**Problem to solve:** Repeat each entry as written, dropping any picture you find.

**Entries shown:**
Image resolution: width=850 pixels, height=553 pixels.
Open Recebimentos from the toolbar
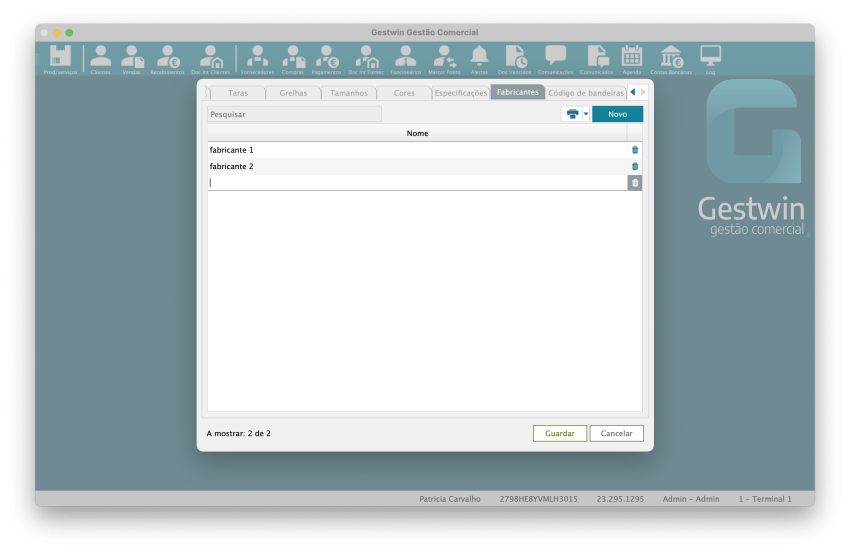[x=167, y=58]
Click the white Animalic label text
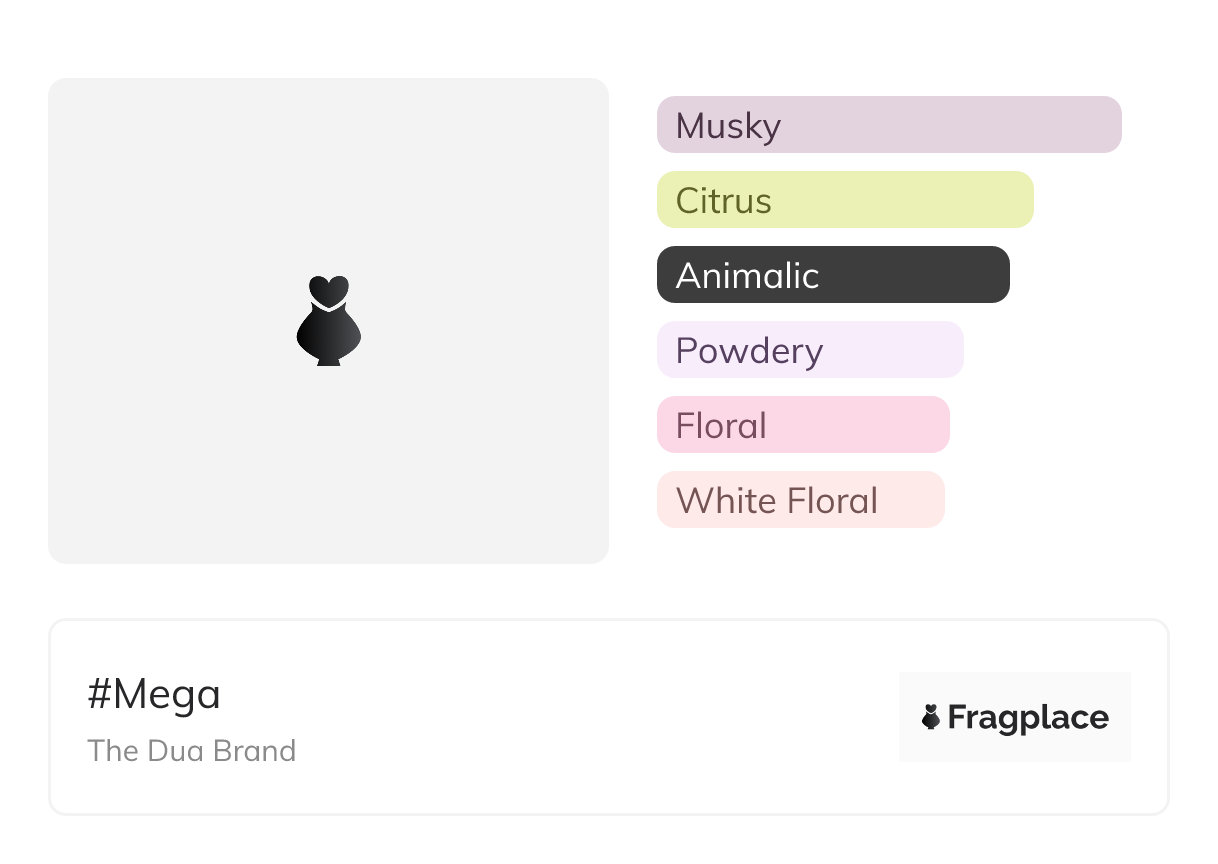Image resolution: width=1218 pixels, height=864 pixels. click(748, 276)
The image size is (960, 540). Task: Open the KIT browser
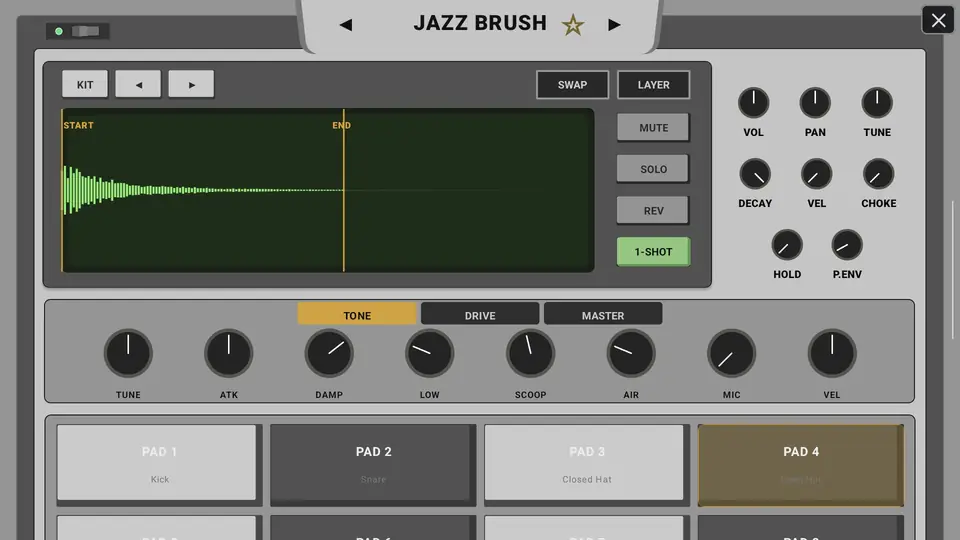(x=85, y=84)
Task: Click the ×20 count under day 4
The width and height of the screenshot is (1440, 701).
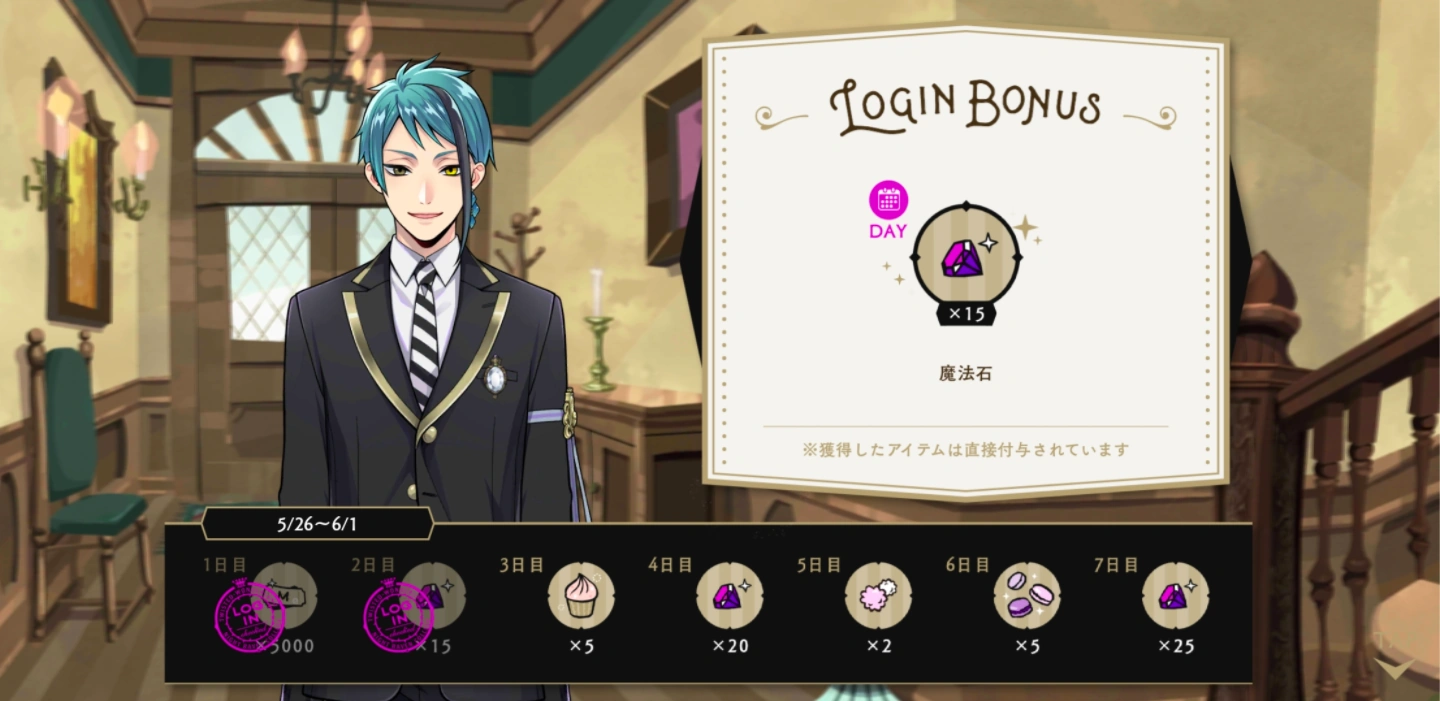Action: click(730, 646)
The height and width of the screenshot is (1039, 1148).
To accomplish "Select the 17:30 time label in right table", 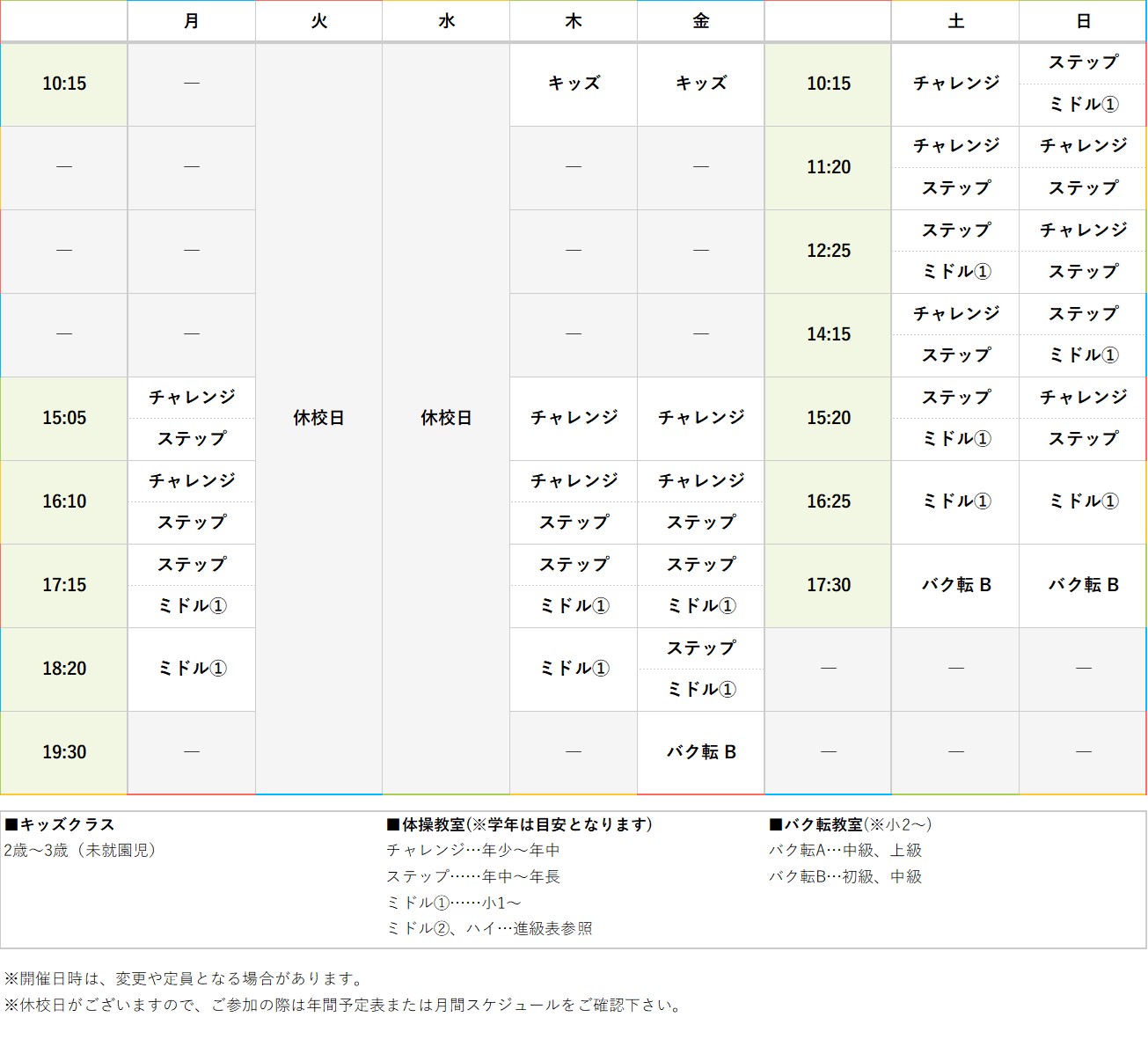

**Response:**
Image resolution: width=850 pixels, height=553 pixels.
Open Recebimentos from the toolbar
[x=167, y=58]
Click the white Animalic label text
Image resolution: width=1218 pixels, height=864 pixels. click(748, 276)
The image size is (960, 540). Task: Open the KIT browser
(x=85, y=84)
Task: Click the ×20 count under day 4
The width and height of the screenshot is (1440, 701).
Action: click(730, 646)
The height and width of the screenshot is (1039, 1148).
To accomplish "Select the 17:30 time label in right table", 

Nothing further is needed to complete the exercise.